--- Provided entries ---
+ + + + + + +
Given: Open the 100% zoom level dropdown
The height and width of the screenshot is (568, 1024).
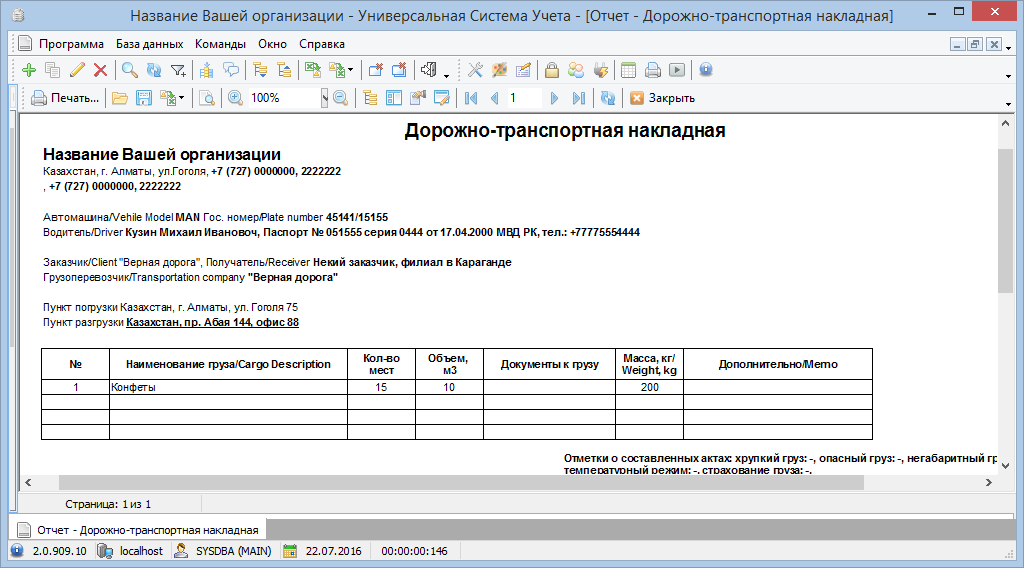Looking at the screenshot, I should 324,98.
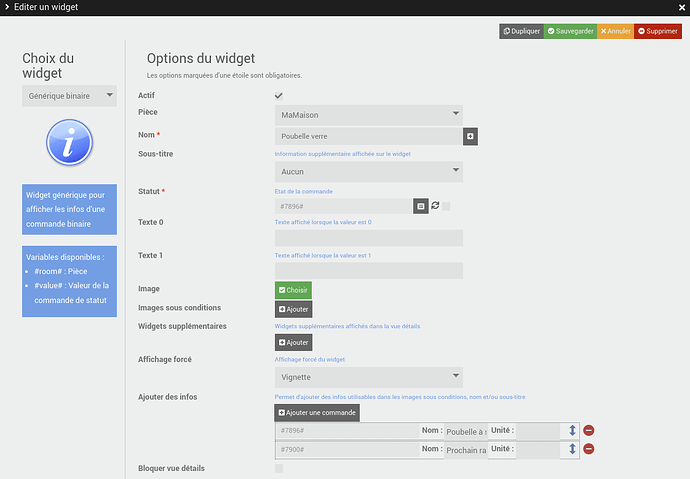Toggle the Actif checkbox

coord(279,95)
+ + + + + + +
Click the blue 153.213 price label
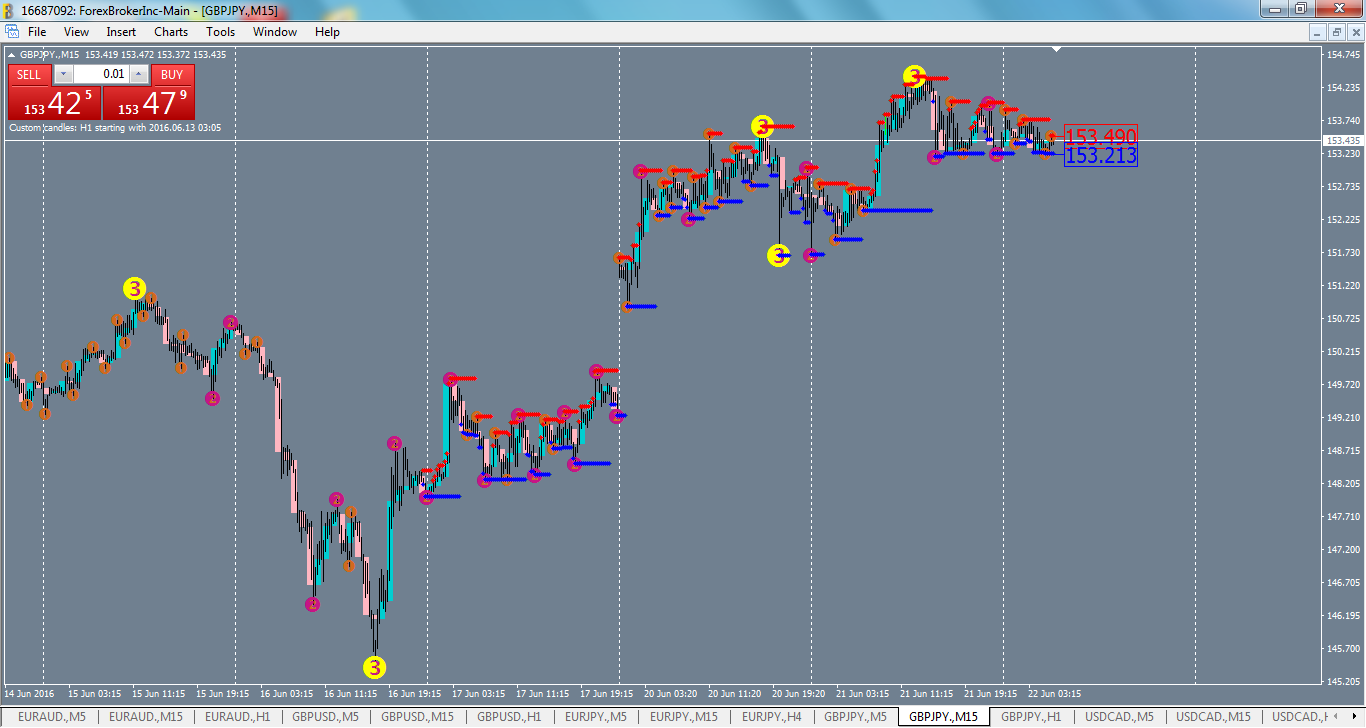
+ + + + + + +
--- Problem to work on ---
Please recast the data between the lines containing "Given: Open the 100% zoom level dropdown" and "coord(279,95)", inclusive, as a Markdown table with the columns Row and Line, skipping blank lines. Leave the pictures out of your answer.

--- Solution to the exercise ---
| Row | Line |
|---|---|
| 1 | Given: Open the 100% zoom level dropdown |
| 2 | The height and width of the screenshot is (568, 1024). |
| 3 | Looking at the screenshot, I should 324,98. |
| 4 | Toggle the Actif checkbox |
| 5 | coord(279,95) |